Rep. Jim Mcdermott at the open house
"The sum and substance of our political strategy can't be waiting for them to fuck up."
That was Representative Anthony Weiner (D-NY) on Wednesday morning, speaking before a "blogger open house" held by House Democrats on Capitol Hill. In attendance were roughly a dozen members of the Democratic caucus--almost all of whom were also members of the Progressive Caucus--as well as representatives from Daily Kos, The Huffington Post, Slate, Talking Points Memo, Think Progress and The Nation.
It isn't easy finding ways to be influential as a member of the minority party in the House. As such, much of the discussion led to reflections on what the minority party of the lower chamber can do to impact the national political landscape. Similar to a comment thread for a meta diary on the rec list, there wasn't much unity but there were plenty of ideas.
Weiner's talked about the need for House Democrats to inject a clearer, values-based vision of what the party stands for into the national political conversation. While Republicans presented a focused set of values based on smaller government, "on our side, there is this weird, squishy sense" that some government is good, but it's not entirely clear which parts or why. "You can't overstate the degree to which we rely on the President to set the conversation," Weiner admitted. However, "the President isn't a values guy--he wants to get the best deal for the American people." As such, House Democrats have "spent a lot of time waiting for Godot when it comes to the White House. We have to start setting the agenda ourselves."
Representative Keith Ellison, new co-chair of the Progressive Caucus, told me Progressives would greatly expand their support network for prospective Progressive caucus members vying for open and Republican-held seats in 2012. I took this as a very positive development, since it's something New Dems and Blue Dogs have been doing for a while.
Representative Jan Schakowsky (D-IL) spoke of the "luxury of being in the minority," which she described as the ability to push new policy ideas and trap Republicans. As an example of this, she pointed to a new bill she introduced, the Fairness in Taxation Act. The bill adds a series of new tax brackets, starting with Americans making $1,000,000 a year and continuing upward through Americans making $1,000,000,000 a year. Schakowsky believes Republicans know voting against this will be unpopular, so she is focusing on gathering co-sponsors and forcing a vote--possibly through a motion to recommit--later this year.
Representative Dennis Kucinich (D-OH) spoke very highly of the labor-fueled protest movement. He was not alone in this regard. There was a general excitement among the members about the protests, as well as affirmation that real change had to come from the outside. "Big movements don't start in Congress, in Washington," said Anthony Weiner. Jan Schakowsky added that "our movement can be broader than the tea party."
Representatives José E. Serrano (D-NY) and Earl Blumenauer (D-OR) cited committee work as a way that individual House Democrats can do more than just messaging. While acknowledging that their roles had changed a great deal from last year, Serrano and Blumenauer felt it was wrong that Republicans under Boehner had taken a purely message-based approach to being in the minority. Through their committees, where most legislation is shaped, Democrats can continue to be a part of the governing process.

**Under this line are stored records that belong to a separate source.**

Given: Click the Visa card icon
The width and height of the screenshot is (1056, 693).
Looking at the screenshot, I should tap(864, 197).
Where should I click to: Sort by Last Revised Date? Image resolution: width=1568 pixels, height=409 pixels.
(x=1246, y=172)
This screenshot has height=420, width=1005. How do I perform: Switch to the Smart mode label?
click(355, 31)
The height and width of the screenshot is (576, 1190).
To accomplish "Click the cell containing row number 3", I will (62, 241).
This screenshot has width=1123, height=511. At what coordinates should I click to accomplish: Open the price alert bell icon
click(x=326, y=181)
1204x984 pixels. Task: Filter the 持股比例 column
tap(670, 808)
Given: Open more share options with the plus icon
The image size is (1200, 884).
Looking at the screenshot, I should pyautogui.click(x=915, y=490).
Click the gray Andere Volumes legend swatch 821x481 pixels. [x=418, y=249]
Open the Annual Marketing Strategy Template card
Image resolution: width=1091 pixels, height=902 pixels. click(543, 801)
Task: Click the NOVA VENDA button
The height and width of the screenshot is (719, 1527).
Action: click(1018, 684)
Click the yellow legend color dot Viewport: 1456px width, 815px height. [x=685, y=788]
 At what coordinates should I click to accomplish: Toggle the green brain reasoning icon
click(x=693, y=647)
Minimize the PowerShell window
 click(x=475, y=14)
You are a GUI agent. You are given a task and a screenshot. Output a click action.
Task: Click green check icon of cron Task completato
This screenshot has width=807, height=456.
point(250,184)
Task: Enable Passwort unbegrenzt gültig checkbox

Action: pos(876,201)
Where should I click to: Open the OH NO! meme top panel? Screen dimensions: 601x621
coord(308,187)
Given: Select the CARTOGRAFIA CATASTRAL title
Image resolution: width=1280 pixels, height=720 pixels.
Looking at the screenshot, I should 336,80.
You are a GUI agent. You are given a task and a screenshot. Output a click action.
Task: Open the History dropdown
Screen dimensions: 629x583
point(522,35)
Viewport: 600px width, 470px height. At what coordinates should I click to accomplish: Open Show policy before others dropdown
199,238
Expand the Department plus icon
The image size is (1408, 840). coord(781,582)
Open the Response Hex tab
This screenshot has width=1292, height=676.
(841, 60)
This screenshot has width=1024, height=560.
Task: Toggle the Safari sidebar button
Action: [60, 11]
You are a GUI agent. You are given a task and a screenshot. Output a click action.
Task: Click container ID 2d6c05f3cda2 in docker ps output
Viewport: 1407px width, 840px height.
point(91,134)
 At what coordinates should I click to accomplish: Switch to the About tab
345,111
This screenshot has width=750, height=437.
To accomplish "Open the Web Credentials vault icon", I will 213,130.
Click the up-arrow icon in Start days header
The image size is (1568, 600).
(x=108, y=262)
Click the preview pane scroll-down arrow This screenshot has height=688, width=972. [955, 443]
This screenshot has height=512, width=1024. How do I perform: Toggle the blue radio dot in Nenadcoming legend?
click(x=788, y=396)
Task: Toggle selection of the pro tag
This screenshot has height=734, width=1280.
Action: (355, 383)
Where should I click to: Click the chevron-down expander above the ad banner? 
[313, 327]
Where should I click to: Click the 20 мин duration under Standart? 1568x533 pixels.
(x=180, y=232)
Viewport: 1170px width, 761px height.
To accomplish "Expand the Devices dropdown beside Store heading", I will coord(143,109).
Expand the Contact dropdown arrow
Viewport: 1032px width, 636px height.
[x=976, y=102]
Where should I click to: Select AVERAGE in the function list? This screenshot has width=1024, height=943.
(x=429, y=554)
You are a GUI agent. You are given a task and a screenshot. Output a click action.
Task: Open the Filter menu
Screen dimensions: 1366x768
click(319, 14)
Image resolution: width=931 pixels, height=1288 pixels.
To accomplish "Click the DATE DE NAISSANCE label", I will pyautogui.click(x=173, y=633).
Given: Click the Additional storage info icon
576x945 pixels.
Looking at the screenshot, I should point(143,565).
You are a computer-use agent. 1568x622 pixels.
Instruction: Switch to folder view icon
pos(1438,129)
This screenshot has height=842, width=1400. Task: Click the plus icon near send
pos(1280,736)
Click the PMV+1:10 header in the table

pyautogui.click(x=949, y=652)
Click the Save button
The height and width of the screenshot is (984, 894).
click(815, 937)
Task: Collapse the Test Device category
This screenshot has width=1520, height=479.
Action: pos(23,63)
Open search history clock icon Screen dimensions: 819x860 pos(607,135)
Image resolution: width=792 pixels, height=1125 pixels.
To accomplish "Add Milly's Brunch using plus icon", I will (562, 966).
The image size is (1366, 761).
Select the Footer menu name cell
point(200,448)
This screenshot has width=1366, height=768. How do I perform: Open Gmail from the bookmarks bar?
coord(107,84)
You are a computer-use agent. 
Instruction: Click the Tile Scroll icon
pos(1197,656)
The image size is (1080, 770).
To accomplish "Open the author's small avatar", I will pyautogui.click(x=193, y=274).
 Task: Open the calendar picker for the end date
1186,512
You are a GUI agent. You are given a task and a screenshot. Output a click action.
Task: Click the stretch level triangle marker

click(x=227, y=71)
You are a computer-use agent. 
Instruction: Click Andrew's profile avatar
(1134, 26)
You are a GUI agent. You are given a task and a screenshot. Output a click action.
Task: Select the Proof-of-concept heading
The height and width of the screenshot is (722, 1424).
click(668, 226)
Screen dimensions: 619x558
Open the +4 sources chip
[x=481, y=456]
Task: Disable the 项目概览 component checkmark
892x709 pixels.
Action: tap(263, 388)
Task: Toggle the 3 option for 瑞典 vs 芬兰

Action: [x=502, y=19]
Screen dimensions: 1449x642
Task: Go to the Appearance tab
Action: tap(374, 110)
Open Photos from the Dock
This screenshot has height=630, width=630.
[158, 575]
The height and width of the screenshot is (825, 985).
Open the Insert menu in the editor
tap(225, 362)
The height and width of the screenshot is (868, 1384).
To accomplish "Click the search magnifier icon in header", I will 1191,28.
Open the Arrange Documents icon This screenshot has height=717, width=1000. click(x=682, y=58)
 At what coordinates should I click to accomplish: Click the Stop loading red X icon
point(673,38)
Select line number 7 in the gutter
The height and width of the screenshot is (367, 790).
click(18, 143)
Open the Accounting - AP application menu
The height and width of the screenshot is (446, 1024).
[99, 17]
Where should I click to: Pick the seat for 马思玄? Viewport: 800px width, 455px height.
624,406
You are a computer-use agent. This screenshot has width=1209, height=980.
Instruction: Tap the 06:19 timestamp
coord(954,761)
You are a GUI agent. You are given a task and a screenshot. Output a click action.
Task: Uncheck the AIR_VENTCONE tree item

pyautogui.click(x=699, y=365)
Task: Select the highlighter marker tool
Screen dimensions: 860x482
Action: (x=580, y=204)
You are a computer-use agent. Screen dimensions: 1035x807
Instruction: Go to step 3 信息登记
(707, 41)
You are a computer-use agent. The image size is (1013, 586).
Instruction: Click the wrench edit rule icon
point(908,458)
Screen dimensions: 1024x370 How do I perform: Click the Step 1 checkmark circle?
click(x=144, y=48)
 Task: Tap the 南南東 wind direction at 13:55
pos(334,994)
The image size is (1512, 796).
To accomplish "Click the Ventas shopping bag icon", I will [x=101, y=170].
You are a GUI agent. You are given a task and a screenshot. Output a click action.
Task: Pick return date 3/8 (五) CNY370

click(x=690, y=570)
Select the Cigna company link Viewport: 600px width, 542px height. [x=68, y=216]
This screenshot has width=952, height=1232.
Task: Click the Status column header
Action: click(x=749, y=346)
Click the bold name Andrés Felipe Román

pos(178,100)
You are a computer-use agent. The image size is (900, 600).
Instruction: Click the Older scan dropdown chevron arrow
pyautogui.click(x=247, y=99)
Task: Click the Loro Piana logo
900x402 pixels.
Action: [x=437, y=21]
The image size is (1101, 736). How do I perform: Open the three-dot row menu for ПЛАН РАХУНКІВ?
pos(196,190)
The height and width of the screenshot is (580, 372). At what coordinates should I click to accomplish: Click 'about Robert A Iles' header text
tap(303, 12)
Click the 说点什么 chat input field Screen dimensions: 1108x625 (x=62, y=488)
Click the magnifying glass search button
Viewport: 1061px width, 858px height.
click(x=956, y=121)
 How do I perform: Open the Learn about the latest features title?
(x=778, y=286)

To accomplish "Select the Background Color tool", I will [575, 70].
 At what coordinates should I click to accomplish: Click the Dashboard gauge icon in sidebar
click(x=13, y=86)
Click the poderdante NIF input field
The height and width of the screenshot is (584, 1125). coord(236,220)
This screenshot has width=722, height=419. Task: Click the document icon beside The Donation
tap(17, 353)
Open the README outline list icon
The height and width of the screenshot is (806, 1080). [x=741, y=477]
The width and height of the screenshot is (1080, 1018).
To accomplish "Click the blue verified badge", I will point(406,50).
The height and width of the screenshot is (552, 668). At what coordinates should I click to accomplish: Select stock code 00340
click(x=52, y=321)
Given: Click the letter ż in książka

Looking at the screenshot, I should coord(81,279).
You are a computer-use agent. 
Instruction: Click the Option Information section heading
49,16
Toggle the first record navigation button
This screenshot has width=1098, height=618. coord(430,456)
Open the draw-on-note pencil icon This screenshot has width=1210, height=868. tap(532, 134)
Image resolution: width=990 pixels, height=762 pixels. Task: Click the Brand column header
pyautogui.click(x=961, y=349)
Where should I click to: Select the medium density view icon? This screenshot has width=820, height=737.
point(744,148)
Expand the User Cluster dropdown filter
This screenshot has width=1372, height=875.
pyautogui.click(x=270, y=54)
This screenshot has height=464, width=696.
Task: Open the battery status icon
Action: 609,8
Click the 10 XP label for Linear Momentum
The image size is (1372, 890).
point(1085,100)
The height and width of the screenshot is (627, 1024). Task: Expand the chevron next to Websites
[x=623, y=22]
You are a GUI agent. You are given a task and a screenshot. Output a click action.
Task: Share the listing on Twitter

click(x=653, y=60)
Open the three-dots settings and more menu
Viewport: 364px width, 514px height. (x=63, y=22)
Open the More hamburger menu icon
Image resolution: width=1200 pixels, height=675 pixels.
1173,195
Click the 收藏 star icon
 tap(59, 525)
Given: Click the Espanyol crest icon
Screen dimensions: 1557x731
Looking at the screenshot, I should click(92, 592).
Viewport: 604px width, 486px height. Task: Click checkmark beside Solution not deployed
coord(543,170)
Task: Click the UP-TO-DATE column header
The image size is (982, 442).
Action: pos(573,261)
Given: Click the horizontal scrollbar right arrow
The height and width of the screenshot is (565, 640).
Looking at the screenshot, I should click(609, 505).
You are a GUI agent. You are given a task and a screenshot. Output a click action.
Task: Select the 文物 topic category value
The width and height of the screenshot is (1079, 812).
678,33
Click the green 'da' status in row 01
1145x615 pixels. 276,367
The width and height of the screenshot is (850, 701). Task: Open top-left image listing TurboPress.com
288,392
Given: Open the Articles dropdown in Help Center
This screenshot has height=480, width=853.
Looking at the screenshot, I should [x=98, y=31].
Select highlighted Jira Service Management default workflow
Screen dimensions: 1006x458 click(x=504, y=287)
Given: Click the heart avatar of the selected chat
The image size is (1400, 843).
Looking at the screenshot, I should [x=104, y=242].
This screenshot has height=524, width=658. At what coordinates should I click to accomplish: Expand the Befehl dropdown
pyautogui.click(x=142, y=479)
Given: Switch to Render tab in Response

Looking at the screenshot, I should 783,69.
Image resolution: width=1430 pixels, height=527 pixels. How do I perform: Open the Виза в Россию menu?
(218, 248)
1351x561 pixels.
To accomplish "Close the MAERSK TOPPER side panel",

Democratic Leader Nancy Pelosi, who was a member of the Progressive Caucus before she joined the Democratic Leadership, also made an appearance and took some questions. When I asked her if she felt that 54 Republicans dissenting on the latest continuing resolution (see Jed's post on Wednesday for more on that) provided House Democrats with an opportunity to start shaping the next continuing resolution, Pelosi quipped "I don't know Speaker Boehner's strategy" about keeping his caucus together. "I stand ready to help keep government open," she added, but only if "'there's a meeting of the minds." She indicated the type of cuts Republicans are perusing mostly just target those Americans most in need, thereby making a "meeting of the minds" impossible at this time.
This diverse set of approaches to being in the minority was proposed pretty much only by members of the Progressive Caucus. Given this, one can only image the diversity adopted by House Democrats as a whole. Still, there really is no shortage of ideas, and House Democrats are definitely doing more than just waiting around for the other side to fuck up.